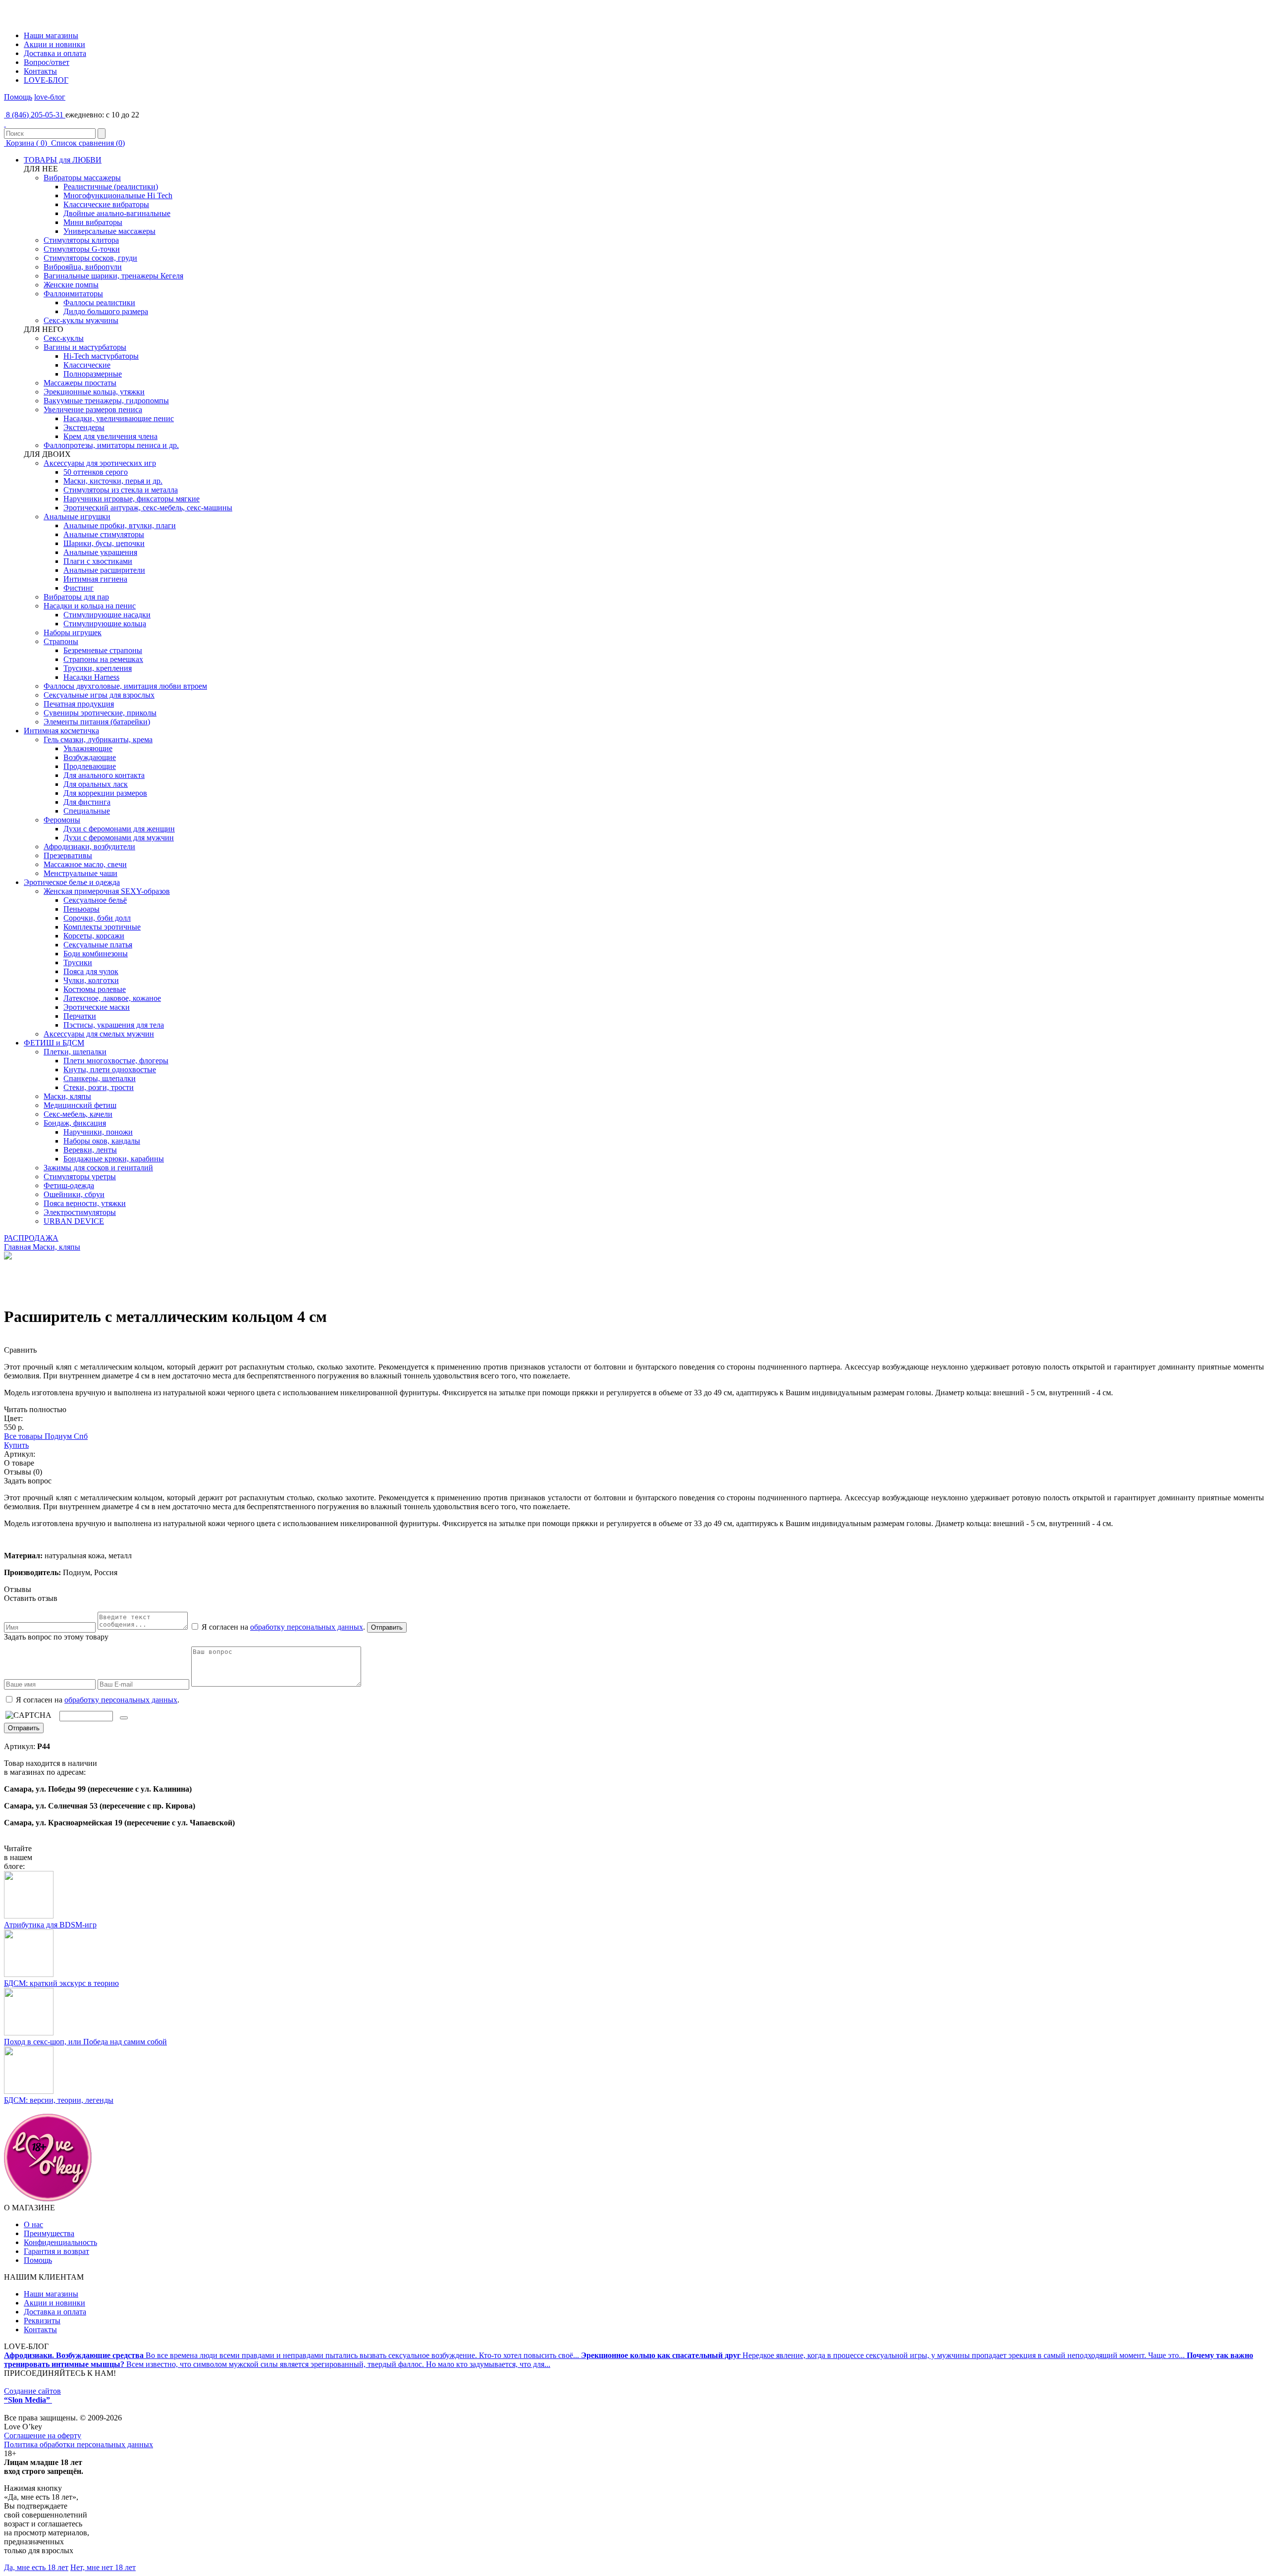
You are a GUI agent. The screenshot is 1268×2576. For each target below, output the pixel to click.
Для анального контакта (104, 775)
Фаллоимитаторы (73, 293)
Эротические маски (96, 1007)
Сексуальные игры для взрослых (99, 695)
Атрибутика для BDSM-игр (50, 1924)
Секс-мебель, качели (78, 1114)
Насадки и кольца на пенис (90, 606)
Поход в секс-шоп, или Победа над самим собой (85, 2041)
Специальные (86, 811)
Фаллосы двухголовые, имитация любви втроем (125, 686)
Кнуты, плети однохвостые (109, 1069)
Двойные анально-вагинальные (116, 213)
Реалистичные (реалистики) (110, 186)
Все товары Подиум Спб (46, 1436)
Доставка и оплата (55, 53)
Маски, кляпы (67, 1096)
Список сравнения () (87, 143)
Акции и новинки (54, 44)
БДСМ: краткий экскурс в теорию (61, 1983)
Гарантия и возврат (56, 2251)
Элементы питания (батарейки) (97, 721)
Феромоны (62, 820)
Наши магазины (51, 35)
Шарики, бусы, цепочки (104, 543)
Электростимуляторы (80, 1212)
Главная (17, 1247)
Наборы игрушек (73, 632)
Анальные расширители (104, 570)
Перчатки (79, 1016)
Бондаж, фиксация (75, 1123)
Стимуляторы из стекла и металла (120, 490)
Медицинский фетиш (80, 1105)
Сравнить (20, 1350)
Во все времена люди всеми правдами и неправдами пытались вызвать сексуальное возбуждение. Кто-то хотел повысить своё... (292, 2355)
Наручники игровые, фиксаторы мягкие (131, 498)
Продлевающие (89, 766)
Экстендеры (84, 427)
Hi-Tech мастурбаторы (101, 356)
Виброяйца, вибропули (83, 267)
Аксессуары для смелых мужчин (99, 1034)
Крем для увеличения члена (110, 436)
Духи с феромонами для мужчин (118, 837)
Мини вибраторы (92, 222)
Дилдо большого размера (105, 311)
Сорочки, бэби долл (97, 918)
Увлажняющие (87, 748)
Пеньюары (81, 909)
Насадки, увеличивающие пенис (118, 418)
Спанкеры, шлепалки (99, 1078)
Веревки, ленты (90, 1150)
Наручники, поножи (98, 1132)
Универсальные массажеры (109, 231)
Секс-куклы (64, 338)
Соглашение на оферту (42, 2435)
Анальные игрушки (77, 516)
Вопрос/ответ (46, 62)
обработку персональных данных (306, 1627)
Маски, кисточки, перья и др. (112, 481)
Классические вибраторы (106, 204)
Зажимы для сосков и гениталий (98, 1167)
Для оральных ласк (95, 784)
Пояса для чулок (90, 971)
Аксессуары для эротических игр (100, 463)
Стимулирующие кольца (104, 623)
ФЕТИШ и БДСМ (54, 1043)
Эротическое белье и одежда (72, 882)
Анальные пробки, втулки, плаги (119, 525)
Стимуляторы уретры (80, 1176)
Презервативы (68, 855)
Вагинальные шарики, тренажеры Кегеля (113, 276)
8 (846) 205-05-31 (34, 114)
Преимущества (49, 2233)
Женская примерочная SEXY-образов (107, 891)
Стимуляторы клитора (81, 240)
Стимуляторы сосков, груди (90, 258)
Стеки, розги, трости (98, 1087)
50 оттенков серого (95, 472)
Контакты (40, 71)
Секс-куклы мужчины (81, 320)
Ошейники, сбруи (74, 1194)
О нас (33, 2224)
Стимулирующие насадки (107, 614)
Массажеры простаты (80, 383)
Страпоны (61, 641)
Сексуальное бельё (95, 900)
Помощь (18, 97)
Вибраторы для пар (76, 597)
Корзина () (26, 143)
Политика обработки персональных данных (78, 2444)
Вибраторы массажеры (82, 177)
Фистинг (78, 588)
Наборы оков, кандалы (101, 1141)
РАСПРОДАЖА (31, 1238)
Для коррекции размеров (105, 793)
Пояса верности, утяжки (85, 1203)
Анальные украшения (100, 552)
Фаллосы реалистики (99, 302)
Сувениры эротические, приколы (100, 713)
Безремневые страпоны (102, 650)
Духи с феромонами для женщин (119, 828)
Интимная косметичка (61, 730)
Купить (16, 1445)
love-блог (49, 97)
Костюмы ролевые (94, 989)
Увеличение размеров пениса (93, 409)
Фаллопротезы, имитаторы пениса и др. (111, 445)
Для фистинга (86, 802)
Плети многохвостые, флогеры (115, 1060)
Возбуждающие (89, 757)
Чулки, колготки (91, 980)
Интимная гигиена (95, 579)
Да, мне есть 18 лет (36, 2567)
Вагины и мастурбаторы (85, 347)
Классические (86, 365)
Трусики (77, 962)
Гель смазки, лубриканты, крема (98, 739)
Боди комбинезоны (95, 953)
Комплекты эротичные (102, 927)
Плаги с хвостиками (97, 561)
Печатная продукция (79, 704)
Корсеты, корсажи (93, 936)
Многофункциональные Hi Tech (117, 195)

▶ _WHAT TO PRODUCE_: Starting with the line above that holds "Вагинальные шарики, тренажеры" and stopping with the line that holds "Боди комбинезоны (95, 953)", reproduce each line exactly, omitting all other lines.

▶ _EXERCISE ANSWER_:
Вагинальные шарики, тренажеры Кегеля (113, 276)
8 (846) 205-05-31 (34, 114)
Преимущества (49, 2233)
Женская примерочная SEXY-образов (107, 891)
Стимуляторы клитора (81, 240)
Стимуляторы сосков, груди (90, 258)
Стеки, розги, трости (98, 1087)
50 оттенков серого (95, 472)
Контакты (40, 71)
Секс-куклы мужчины (81, 320)
Ошейники, сбруи (74, 1194)
О нас (33, 2224)
Стимулирующие насадки (107, 614)
Массажеры простаты (80, 383)
Страпоны (61, 641)
Сексуальное бельё (95, 900)
Помощь (18, 97)
Вибраторы для пар (76, 597)
Корзина () (26, 143)
Политика обработки персональных данных (78, 2444)
Вибраторы массажеры (82, 177)
Фистинг (78, 588)
Наборы оков, кандалы (101, 1141)
РАСПРОДАЖА (31, 1238)
Для коррекции размеров (105, 793)
Пояса верности, утяжки (85, 1203)
Анальные украшения (100, 552)
Фаллосы реалистики (99, 302)
Сувениры эротические, приколы (100, 713)
Безремневые страпоны (102, 650)
Духи с феромонами для женщин (119, 828)
Интимная косметичка (61, 730)
Купить (16, 1445)
love-блог (49, 97)
Костюмы ролевые (94, 989)
Увеличение размеров пениса (93, 409)
Фаллопротезы, имитаторы пениса и др. (111, 445)
Для фистинга (86, 802)
Плети многохвостые, флогеры (115, 1060)
Возбуждающие (89, 757)
Чулки, колготки (91, 980)
Интимная гигиена (95, 579)
Да, мне есть 18 лет (36, 2567)
Вагины и мастурбаторы (85, 347)
Классические (86, 365)
Трусики (77, 962)
Гель смазки, лубриканты, крема (98, 739)
Боди комбинезоны (95, 953)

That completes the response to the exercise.